As Taurtollo, musicians and artists Raheel Khan, George Burrage and Glen Cutwerk, performed off stage in a corner of the the room that was mostly hidden from the audience but sonically inclusive, as the soundscapes they created could be heard throughout the venue. A sound experiment that incorporated recordings of taxi drivers and night workers reflected another aspect of multiple unseen agencies involved in our daily lives.
SS: How did you find the pace of the evening?
CB: With the performances mentioned above there was a really nice, slow build up of activity, which again reflected the nightclub space and the music that is often placed there; a slow build up to a crescendo.
SS: Did you have any initial expectations of how the event would play out? Were these met?

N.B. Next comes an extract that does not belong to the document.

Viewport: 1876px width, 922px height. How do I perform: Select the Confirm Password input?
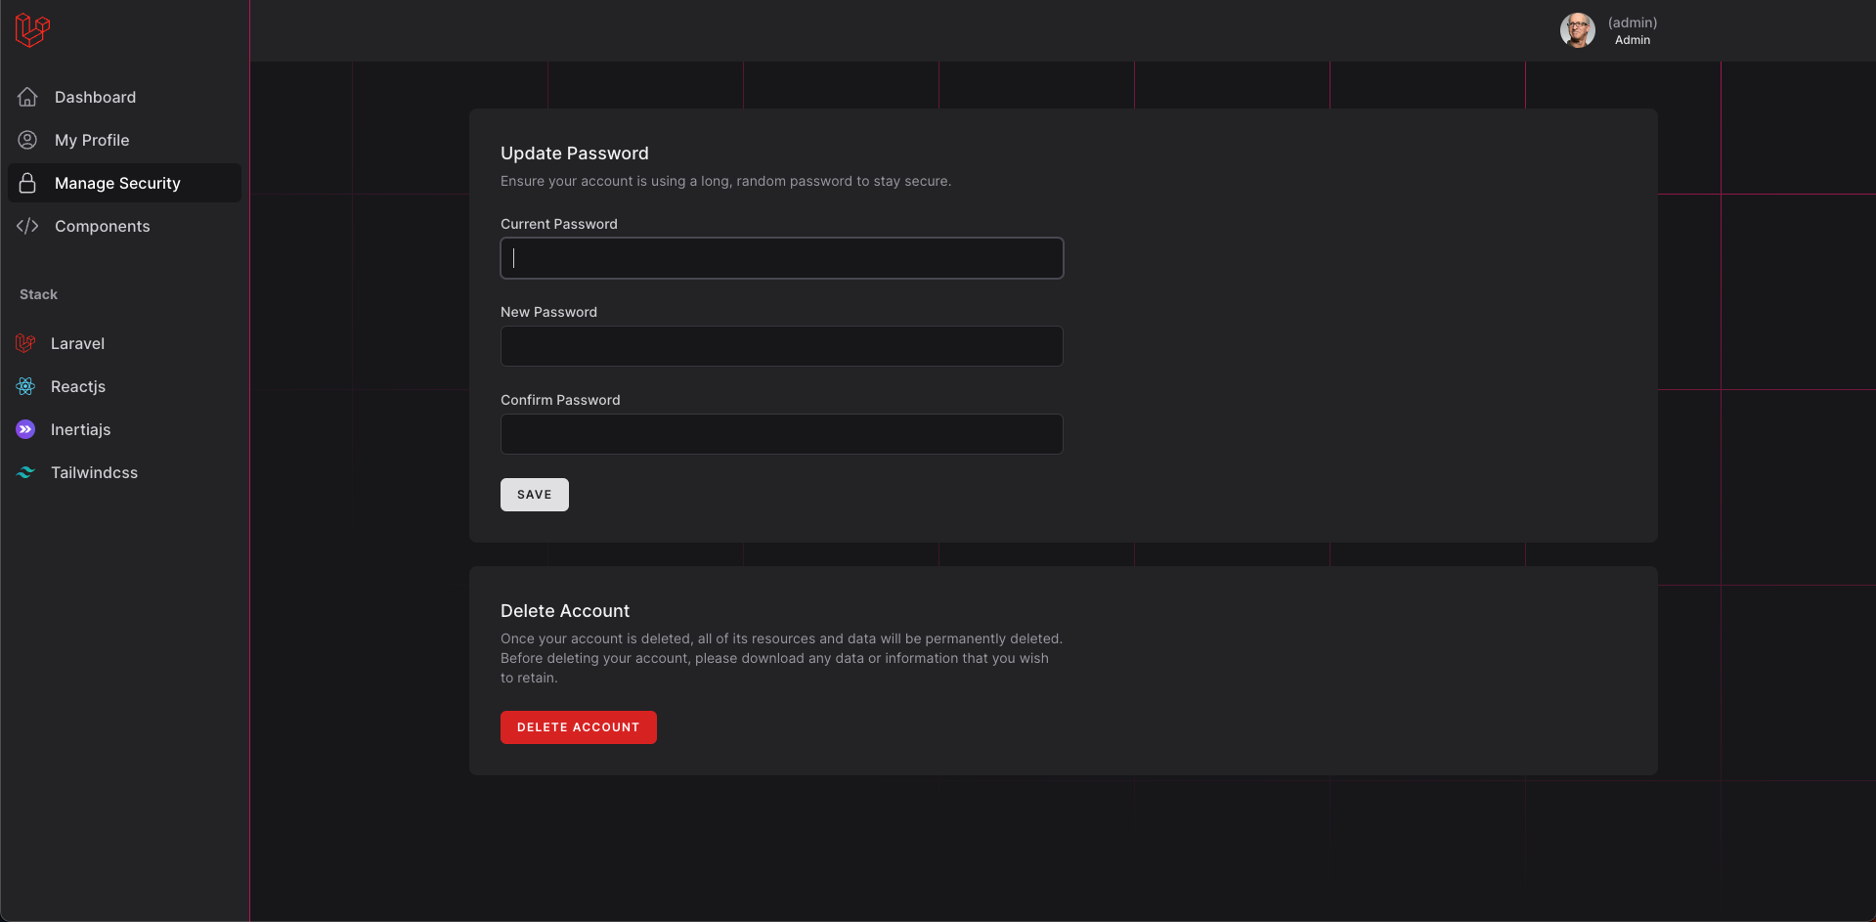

CB: I thought it was important to try to be relaxed about expectations as much as possible, after guidance and assurances with the practicality of the exhibitions, I think it was best to allow you both time to work out how the night panned out (in terms of order etc) An important part of collaboration (which I am still learning!) is not to micro manage every aspect of an exhibition but to acknowledge strengths and weaknesses and support each other in the best possible way. The risk is in initiating the thing in the first place, the journey afterwards will always exceed expectations.

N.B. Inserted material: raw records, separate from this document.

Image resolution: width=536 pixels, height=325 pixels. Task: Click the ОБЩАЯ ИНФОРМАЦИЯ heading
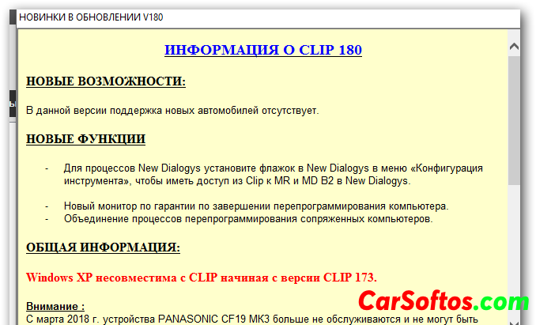click(x=103, y=248)
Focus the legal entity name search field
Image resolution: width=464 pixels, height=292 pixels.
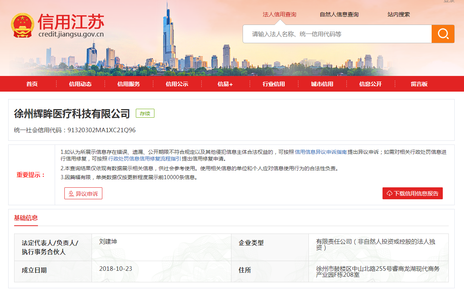click(337, 34)
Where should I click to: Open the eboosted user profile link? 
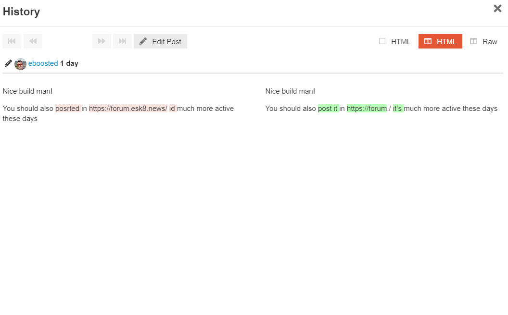(x=43, y=63)
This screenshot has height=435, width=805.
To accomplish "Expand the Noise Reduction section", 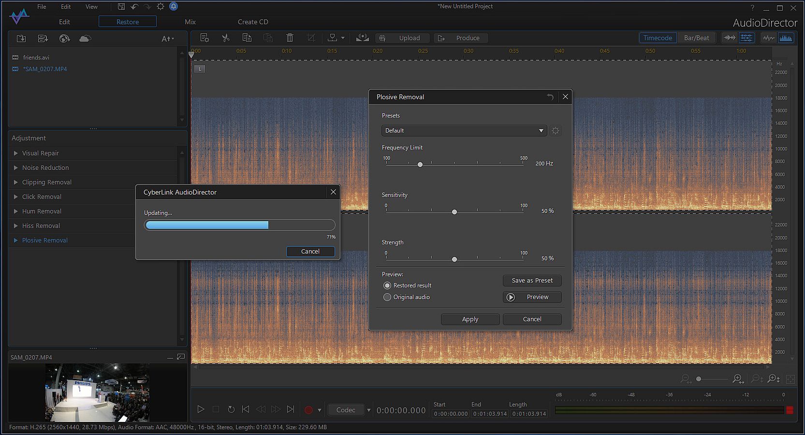I will click(x=45, y=168).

SS: Any particular highlights with regards to audience feedback? Do you feel the event was well-received?
CB: I was really happy that the night exceeded any audience expectations we might have had beforehand but this was never the driver for hosting the event. Soup Kitchen has never been driven by audience numbers, always about supporting artists that myself and the other directors are passionate about. So, with this as our vision so to speak, I was extremely happy that there were a few people at the start of the evening that were supposedly just passing but were still there at the close of the event. Equally, customers from the ground floor bar were coming down to see what was happening and stayed beyond their intended time. At points, the basement was at capacity of 200 people, which is ridiculous! There was so much positive feedback that it felt like an acknowledgement of this vital platform you have created in Short Supply and affirmation of the potential of performative visual arts.
SS: We got lots of feedback on the night that the space made the contemporary arts nature of the party feel more accessible. Do you feel that soup/other alternative venues are a good place to be encouraging accessibility in visual art contexts as people grow more and more skeptical of the traditional gallery space?
CB: There is a long history of visual art in alternative venues in Greater Manchester which dropped off at the start of the last decade with the closure of places like the Greenroom due to the first round of major cuts by Arts Council and the start of austerity. PROFORMA is my own way to try to reignite this specific practice and by holding exhibitions in alternative spaces hopefully encourages accessibility. I actually think that the institutions in the city recognise the need to make exhibitions more accessible and one way of addressing this is through incorporating performative elements into their programmes from the start. It's really good to see artists from the region involved more often with these institutions now too.
SS: Do you think there is value in using the venues reach within the community in Manchester to introduce those who maybe wouldn’t otherwise visit contemporary art events to try them out?
CB: Alongside the artist development programme we offer, this is the specific vision of PROFORMA, rather than Soup Kitchen, inhabiting non-traditional gallery spaces to allow broader audiences to try out contemporary art events. And so each venue we inhabit, their respective communities can potentially be introduced to events they normally might not otherwise access.